[ale] Linux on a supercomputer
Vernard Martin
vernard at cc.gatech.edu
Thu Jul 31 14:07:37 EDT 1997
> The article appears in the July 28, 1997, issue of Government
> Computer News. Their web site is http://www.gcn.com/.
>
> Note, they are the ones calling JazzNet a "supercomputer."
> I merely quoted them.
I read the article. They use the age old definiton of supercomputers. "If
it runs as fast as a CRAY, its a supercomputer". The best definition for
supercomputer that I've ever used is "a computer or collection of computers
with highly specialized hardware that is used primarily to achieve very
large scale floating point operations." Most clusters of workstations count
as supercomputers due to the specialized Networking hardware they use to
"glue" the computers together when acting as one entity. With the fall of
Cray Industries and the death of Seymor Cray, the supercomputing industry
has backed off a bit. The rate of speed increases depends almost entirely
on the middle road of off-the-shelf commoditty parts and almost no new
technology has been developed in the supercomputer only. The most
astonishing research is being done by NEC with their SX-64 vector
processing machines which currently hold the title of fastest supercomputer.

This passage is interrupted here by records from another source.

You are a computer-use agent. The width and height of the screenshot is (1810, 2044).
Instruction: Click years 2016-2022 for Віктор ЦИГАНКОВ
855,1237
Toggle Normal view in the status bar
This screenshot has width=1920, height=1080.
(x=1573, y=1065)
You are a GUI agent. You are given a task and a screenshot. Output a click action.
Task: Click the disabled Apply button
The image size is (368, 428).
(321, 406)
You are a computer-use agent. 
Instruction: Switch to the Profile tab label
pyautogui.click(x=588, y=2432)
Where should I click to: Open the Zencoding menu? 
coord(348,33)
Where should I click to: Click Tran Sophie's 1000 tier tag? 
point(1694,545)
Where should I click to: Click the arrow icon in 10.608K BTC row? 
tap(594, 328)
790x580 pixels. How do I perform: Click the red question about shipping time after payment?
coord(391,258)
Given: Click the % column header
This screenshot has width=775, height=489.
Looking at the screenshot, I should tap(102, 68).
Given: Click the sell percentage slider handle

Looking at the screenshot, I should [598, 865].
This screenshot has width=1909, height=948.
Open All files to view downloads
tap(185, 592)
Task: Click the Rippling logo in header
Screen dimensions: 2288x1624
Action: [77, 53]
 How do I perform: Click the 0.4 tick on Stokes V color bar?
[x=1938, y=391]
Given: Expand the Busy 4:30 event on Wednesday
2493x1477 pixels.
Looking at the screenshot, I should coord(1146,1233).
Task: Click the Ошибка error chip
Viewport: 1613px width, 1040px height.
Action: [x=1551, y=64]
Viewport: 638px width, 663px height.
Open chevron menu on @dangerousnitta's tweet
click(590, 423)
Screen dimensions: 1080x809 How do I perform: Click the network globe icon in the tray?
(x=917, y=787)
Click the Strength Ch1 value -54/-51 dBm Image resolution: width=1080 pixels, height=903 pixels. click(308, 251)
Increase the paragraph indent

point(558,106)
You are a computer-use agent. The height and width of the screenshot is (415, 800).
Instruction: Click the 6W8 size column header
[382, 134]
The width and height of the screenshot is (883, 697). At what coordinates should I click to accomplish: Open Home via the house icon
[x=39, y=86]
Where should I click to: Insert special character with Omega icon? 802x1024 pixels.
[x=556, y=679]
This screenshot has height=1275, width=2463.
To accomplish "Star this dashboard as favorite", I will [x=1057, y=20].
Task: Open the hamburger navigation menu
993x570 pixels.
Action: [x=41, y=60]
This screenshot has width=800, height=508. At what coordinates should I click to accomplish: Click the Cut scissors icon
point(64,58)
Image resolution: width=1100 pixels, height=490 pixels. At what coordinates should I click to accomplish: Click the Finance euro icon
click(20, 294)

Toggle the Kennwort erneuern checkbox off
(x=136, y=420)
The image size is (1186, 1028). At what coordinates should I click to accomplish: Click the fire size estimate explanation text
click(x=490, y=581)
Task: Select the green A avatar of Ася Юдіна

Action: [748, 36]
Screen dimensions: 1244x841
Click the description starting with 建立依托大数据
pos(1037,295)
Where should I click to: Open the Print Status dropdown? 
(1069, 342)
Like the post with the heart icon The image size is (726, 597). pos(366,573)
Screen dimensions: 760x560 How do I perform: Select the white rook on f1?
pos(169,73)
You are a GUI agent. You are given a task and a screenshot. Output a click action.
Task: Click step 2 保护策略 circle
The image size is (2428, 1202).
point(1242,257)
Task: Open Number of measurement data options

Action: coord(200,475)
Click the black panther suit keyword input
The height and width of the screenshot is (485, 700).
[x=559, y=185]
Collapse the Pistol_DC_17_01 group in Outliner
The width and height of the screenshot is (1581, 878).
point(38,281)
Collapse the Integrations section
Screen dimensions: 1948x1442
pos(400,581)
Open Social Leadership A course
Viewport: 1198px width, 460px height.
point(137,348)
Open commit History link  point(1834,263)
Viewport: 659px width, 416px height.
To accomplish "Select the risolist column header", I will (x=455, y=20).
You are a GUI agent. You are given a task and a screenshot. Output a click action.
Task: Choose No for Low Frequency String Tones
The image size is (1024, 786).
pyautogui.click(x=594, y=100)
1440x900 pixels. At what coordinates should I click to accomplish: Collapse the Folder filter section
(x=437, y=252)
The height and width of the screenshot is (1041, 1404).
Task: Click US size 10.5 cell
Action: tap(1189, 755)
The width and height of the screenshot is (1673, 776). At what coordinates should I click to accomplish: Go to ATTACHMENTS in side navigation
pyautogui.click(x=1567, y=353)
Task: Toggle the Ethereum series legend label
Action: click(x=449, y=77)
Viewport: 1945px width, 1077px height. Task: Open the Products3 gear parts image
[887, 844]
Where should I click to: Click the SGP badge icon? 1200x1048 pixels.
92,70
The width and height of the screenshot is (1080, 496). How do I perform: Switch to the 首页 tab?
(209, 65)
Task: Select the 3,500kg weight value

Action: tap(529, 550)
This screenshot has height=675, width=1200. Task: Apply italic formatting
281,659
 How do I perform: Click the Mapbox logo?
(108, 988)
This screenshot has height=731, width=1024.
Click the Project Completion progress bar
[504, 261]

If anyone is interested in trying to build a cluster of linux workstations
with near-supercomputer levels of performance then I suggest checking out
MPI and PVM first as these are the programming APIs that are most supported
for these sorts of things. If those APIs are reasonable for your coding
effors then you can check into the hardware configurations of things like
JazzNet and Beowulf.
hope this helps
V
--
Vernard Martin, College of Computing Systems Research Laboratory
(vernard at cc.gatech.edu) http://www.cc.gatech.edu/~vernard/
College of Computing, Georgia Institute of Technology, Atlanta, GA 30332
"The truth is a three-edged sword: Your side, their side and the real truth."